Brontekst:
______________________________
Hoogleraar Geneeskunde, Öhringen, Duitsland
Johan Carl Krauss Krauss
Het verhaal van Johan Carl Krauss
Geboren 6 oktober 1759 te Oettingen, overleden 19 maart. 1826 te Leiden, was de zoon van Christophorus Adam Kraus en Dorothea Zolner. Bij zijn vader, die ook geneesheer was, kwam hij het eerst in de leer, maar zette later zijne studiën voort te Erlangen en Straatsburg, en werd na beëindiging van deze aangesteld tot eersten arts bij de Baden'sche troepen, die toen in Hollandschen dienst waren. Daardoor kwam hij in Harderwijk, waar hij in 1795 promoveerde op ene dissertatie, De praecipuis militum morbis eorumque causis. Na korten tijd te Arnhem werkzaam te zijn geweest, vestigde hij zich in 1787 als geneesheer te Amsterdam en trad daarna in het huwelijk met Everdina Hey. 27 mei 1807 werd hij te Harderwijk benoemd tot gewoon hoogleraar der beschouwende, beoefenende en gerechtelijke geneeskunde, en op 20 juni 1808 hield hij ene Oratie de medicina systematica, ejusque usu ac abusu (Harderv. 1808). In juni 1810 trad hij af als rector en hield toen ene rede, De perscrutatione mentis humanae, maximum medico faciente emolumentum, waarin hij den geneesheer de beoefening der heelkunde dringend aanprees. Twee jaar later als prorector aftredende, sprak hij ene redevoering uit, over de hulpen, die men zonder aanstonds geheel te wanhopen, aan stervenden of hen, die voor dood gehouden worden, bewijzen moet. In september 1812 werd hij benoemd tot hoogleraar in de geneeskunde te Leiden, welke betrekking hij aanvaardde zonder het houden ener inaugurele oratie. Behalve zijne theoretische lessen in de pathologie, gaf hij ook onderwijs in de materies medica, dat echter niet met zoveel belangstelling werd gevolgd, als de eerstgenoemde. Zijne klinische lessen kenmerkten zich door ene levendige fantasie en bewondering voor het nieuwe, dat op dit gebied werd bekend gemaakt. Zijne leerlingen konden rekenen op zijn raad en hulp bij alles, hetgeen hunne studiën betrof. Terwijl hij reeds gedurende langere tijd zwak en dikwijls lijdend was geweest, vroeg hij in 1824 om gezondheidsredenen zijn ontslag.
______________________________
Beantwoord met de tekst over Johan Carl Krauss:
1. Met wie trouwde hij nadat hij zich in Amsterdam had gevestigd?
2. In welke maand en welk jaar werd hij benoemd tot hoogleraar in de geneeskunde te Leiden?
3. In welk jaar vroeg hij om gezondheidsredenen zijn ontslag?

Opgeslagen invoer
______________________________
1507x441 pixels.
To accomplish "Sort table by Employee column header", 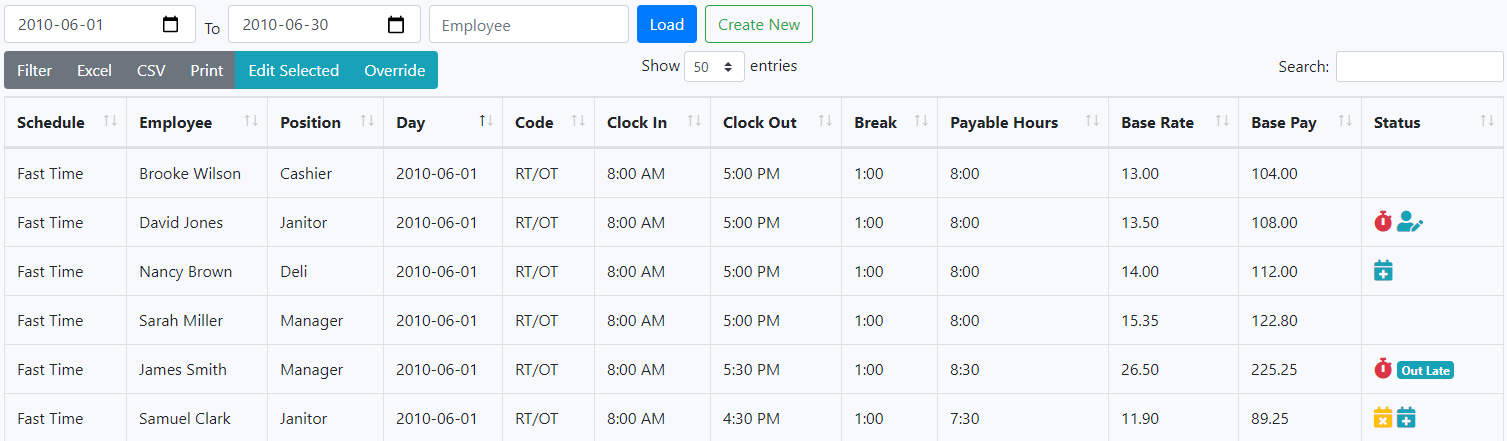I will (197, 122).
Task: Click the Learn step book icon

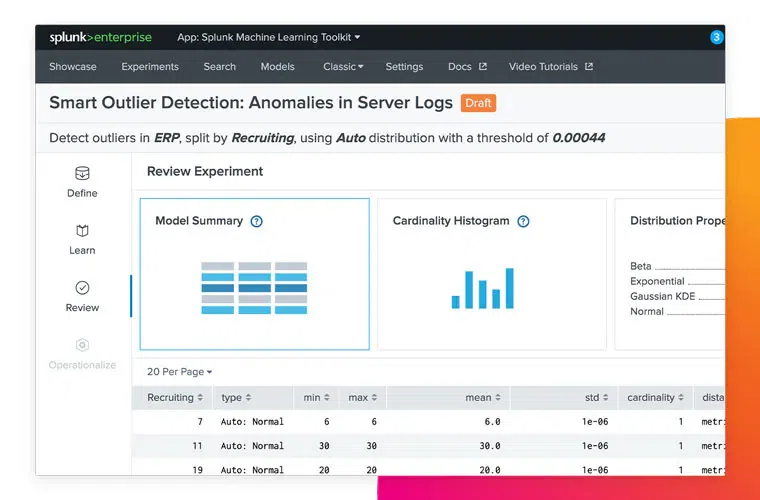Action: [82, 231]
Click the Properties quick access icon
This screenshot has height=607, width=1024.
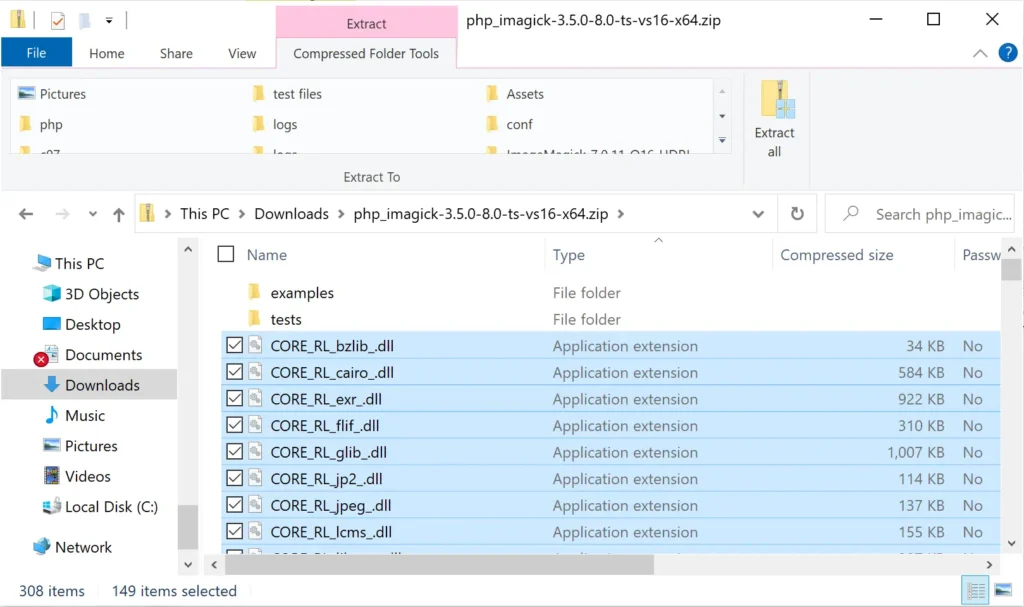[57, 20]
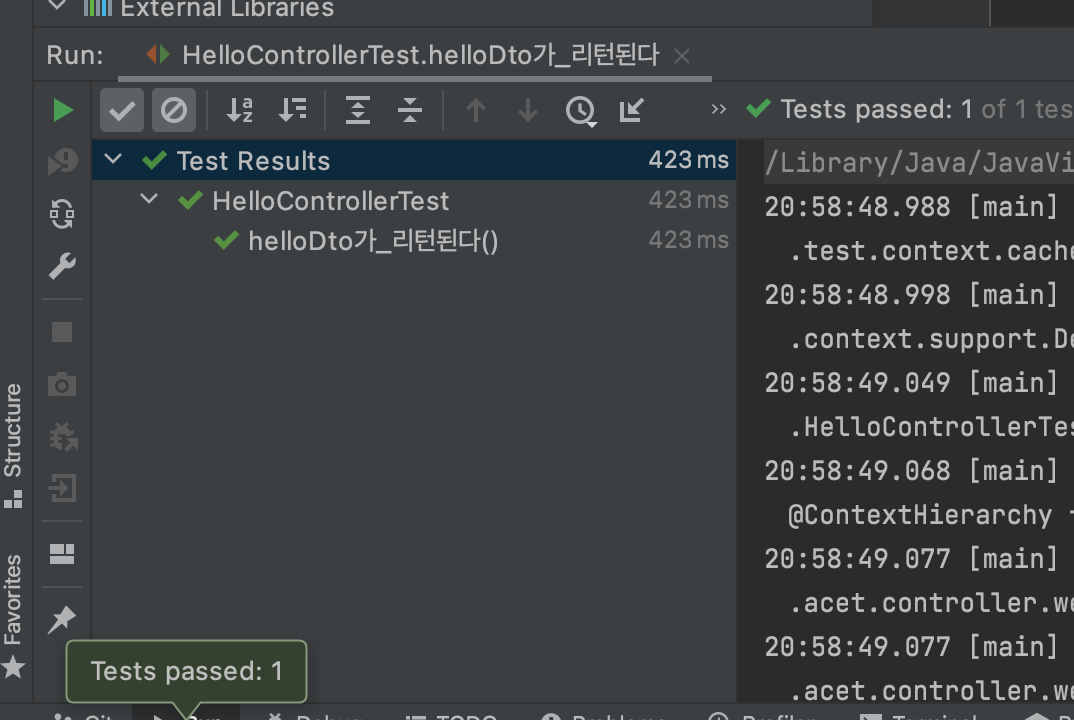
______________________________
Antwoord:
1. Met Everdina Hey.
2. In september 1812.
3. In 1824.